Mr Temer is widely expected to find a way to escape this. But the mere fact that a court is considering such a thing shows the depths of uncertainty in Latin America's biggest country as it wallows in a huge corruption scandal and a two-year recession.

The issue dates back to 2014 when Mr Temer was vice-president on the winning ticket of leftist Dilma Rousseff's reelection to the presidency.

They are accused - as are swaths of other politicians - of taking undeclared campaign funds from corrupt donors. The Supreme Electoral Court's job is to rule on whether the election was fatally compromised.

Deliberations will begin on Tuesday and are scheduled to run through the week.

If the court decides to annul the 2014 results, new elections would be organized or the country's highly discredited Congress would pick an interim leader.

Many analysts think the government will succeed in fending off this doomsday decision.

However, the case highlights the dizzying fall of Brazil from its days as an emerging markets powerhouse and increasingly respected international player up until around 2010.

Brazil is still traumatised by last year's impeachment of Rousseff for illegal government accounting practices, bringing Mr Temer, her conservative coalition partner, to power.

Since he took over, Mr Temer has been plagued by rock-bottom approval ratings and a wave of corruption allegations against his allies.

Despite his unpopularity, Mr Temer says he will push through far-reaching austerity reforms to fix the broken budget and serve out the rest of Rousseff's original term until scheduled elections at the end of 2018.

First he has to survive next week.

'CALM'

Many think he will manage.

"There's total calm. The president has time on his side, because there are many legal options," said a government source, who asked not to be named.

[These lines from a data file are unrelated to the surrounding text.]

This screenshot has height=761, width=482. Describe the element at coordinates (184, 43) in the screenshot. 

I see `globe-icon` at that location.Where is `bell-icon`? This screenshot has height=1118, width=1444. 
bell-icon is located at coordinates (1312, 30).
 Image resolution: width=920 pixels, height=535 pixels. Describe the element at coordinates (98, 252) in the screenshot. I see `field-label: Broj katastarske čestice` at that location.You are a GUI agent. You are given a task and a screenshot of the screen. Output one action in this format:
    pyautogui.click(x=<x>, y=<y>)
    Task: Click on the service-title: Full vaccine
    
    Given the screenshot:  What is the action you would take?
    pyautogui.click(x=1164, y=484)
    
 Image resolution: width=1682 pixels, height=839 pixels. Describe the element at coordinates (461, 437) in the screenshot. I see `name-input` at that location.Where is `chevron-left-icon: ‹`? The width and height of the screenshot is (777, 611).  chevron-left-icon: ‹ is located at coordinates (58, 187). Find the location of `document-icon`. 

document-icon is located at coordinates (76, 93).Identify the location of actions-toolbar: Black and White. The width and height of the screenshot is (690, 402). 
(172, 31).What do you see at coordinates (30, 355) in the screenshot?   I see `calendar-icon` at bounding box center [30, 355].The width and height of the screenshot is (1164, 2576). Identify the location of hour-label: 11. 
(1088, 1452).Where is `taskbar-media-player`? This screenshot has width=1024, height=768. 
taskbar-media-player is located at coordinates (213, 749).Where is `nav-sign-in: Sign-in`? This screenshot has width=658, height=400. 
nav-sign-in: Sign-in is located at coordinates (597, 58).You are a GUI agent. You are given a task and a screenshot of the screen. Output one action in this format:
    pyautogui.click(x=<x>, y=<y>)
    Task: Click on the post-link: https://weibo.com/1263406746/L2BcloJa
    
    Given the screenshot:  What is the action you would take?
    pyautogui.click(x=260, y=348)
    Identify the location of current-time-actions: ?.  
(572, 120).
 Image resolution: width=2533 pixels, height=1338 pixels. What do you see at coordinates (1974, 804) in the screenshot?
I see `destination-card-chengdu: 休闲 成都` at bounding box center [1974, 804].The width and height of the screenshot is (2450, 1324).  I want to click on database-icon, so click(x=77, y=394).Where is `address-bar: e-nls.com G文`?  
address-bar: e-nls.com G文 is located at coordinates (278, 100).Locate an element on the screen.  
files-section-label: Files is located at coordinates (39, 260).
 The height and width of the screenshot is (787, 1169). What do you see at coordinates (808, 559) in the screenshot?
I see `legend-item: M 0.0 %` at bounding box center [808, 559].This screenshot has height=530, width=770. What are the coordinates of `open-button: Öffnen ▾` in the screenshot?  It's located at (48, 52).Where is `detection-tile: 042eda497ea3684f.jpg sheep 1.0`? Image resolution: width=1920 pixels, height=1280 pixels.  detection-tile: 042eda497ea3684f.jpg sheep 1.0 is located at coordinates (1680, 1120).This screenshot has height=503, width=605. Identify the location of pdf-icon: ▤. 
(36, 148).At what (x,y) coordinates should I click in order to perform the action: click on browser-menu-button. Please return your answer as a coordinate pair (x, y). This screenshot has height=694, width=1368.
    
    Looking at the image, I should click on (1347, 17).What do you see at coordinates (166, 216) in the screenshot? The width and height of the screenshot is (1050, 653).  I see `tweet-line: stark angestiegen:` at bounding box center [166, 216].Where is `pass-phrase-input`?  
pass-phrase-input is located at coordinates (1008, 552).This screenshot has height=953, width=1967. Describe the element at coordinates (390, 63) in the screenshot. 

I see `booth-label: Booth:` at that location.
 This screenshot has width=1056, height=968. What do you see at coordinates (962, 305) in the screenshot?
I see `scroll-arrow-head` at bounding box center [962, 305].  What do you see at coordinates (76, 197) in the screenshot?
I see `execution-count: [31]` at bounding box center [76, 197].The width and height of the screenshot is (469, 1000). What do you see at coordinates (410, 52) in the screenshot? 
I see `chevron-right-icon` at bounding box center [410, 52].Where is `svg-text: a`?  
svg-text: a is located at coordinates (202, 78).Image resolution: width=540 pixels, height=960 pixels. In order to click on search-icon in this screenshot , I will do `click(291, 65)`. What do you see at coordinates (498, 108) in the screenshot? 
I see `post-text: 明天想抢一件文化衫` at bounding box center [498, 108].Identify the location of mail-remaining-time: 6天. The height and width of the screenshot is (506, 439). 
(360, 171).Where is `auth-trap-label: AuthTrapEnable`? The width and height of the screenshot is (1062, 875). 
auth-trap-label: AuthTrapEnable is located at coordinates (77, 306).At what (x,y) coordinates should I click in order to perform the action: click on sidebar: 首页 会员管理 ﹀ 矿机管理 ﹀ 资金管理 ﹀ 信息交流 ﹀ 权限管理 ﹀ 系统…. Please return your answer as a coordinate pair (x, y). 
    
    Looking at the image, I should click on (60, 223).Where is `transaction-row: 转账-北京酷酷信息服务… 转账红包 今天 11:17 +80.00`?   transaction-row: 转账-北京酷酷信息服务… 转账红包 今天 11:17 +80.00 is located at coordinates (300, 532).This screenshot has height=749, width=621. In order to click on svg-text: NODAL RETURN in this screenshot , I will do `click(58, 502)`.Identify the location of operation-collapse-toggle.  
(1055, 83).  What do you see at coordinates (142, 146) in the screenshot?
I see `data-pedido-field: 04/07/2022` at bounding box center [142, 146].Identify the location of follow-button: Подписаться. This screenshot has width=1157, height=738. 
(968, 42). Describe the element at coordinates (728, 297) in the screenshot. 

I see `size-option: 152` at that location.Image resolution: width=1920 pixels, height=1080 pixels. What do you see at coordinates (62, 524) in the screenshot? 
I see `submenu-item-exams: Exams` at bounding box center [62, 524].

Mr Temer's center-right PMDB party and allied parties control Congress and they have the backing of big business. There is little appetite for yet another abrupt change of president just when economic reforms are underway.

One way of kicking the can down the road would be if defence lawyers succeed in asking for more time to answer the case. The court itself may decide it needs more time to study the huge quantity of evidence.

Another option is that the court could decide that Rousseff and Mr Temer did take illegal donations but that the evidence does not support annulling their victory. It is also possible that the court will rule to scrap Rousseff's victory, while finding Mr Temer not guilty and able to carry on.

Even better for Mr Temer, "the court may rule the accusation is unfounded and leave everything as it is. It's entirely feasible because the president (of the court) Gilmar Mendes has worked to bring this about," said law professor Michael Mohallem, at the Getulio Vargas Foundation in Rio de Janeiro.

"There are major possibilities that this will happen," he said.

Brazilian media report that the judge overseeing the case, Herman Benjamin, will recommend full sanctions against Rousseff and Mr Temer, with new elections.

However, Mr Temer has another card up his sleeve: He picked a new judge for the court on Friday and will fill another vacancy in May, with a third opening up in September.